Peter Horne punished a Ross Molony high tackle for the opening points amid a dominant start from Glasgow, who were 33-25 bonus-point winners in September's reverse fixture.
But Leinster picked up two tries from their first couple of visits to the Scots' 22, Ross Byrne's inside pass releasing Kirchner through the middle and he fed flanker Ryan to go in under the posts.
Fly-half Byrne, who added the conversion, was also central to the second try, his cross-field kick seeing Adam Byrne compete with two Glasgow defenders and the ball broke kindly for O'Loughlin to run in his 10th try of the season.
There was much to admire about Glasgow's attacking, with holes exploited in the Leinster midfield and Leonard Sarto threatening regularly on the right. However, knock-ons and misplaced passes blighted their play.
A Horne penalty halved the deficit to 12-6 before Leinster lifted the tempo, aided by a decibel-raising carry from retiring prop Mike Ross.
Dooley piled over at the end of a well-executed 34th-minute lineout drive near the left corner, and that try was sandwiched by two Byrne penalties to open up a 17-point gap.
Glasgow made almost immediate inroads on the resumption, a bout of pressure from the forwards leading to number eight Ashe reaching over with Horne converting.
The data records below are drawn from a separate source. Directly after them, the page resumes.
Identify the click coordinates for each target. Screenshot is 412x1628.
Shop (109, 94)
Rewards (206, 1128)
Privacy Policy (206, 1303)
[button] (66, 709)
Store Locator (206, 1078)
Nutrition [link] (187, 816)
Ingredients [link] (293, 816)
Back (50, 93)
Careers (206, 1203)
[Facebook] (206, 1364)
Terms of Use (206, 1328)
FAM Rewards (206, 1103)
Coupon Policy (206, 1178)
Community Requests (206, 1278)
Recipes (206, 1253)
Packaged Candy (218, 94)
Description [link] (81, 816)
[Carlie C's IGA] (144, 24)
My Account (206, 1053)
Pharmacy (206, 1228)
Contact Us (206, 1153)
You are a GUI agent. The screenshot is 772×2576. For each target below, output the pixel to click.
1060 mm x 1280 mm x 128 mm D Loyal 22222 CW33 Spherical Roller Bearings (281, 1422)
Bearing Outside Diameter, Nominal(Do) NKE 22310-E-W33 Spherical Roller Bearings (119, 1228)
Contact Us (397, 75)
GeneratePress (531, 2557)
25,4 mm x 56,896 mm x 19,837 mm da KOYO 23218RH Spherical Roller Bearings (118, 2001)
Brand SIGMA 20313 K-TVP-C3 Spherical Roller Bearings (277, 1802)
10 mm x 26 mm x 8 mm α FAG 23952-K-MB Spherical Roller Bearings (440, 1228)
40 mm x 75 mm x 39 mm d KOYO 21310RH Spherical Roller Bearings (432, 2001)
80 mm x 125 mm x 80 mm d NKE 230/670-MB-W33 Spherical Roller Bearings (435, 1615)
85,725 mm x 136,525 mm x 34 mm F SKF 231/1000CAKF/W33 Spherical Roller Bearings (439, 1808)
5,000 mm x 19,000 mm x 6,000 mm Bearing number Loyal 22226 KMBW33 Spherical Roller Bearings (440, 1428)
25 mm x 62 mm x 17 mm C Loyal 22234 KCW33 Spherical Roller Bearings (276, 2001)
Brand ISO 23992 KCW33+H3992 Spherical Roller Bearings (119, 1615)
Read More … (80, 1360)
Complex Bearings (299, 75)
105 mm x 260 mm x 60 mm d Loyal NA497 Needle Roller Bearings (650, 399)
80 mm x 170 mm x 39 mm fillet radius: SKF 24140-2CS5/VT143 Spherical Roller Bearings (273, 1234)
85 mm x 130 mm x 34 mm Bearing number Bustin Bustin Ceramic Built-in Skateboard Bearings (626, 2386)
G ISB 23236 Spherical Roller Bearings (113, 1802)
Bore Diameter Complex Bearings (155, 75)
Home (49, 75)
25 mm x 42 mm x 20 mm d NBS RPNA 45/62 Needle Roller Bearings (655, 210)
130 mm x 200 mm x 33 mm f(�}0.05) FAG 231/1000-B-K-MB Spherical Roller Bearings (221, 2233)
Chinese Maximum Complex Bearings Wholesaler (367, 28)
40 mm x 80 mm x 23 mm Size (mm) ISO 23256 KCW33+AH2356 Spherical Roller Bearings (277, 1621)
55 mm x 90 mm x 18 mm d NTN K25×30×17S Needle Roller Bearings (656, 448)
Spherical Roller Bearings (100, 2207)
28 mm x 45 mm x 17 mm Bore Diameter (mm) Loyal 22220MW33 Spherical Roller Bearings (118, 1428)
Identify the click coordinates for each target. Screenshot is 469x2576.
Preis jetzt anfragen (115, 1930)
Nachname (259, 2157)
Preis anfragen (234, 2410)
However, Sarto, who saw yellow for a no-arms tackle, paid the price for an increasing penalty count against the visitors, and Leinster then failed to convert scrum pressure into points.
Horne's 56th-minute penalty had Glasgow within a converted score, but Leinster hit the hour mark with a 28-16 advantage, slick hands from Noel Reid and Byrne sending Kirchner spinning away from two defenders for try number four.
The momentum soon swung back in Glasgow's favour, their lively bench having an impact as scrum half Price used a loose ball to scamper into space and Jones sniffed out a try wide on the left.
Russell converted and also added the extras to his own five-pointer with 69 minutes on the clock, the Scotland stand-off doing brilliantly to twist towards the try-line and stretch out his arm, leaving a stunned Leinster 30-28 behind.
The Irish outfit have not lost a PRO12 fixture at the RDS since February 2015 and they showed just why, Carbery coolly turning a penalty from a lineout into three points before their defence eventually came out on top.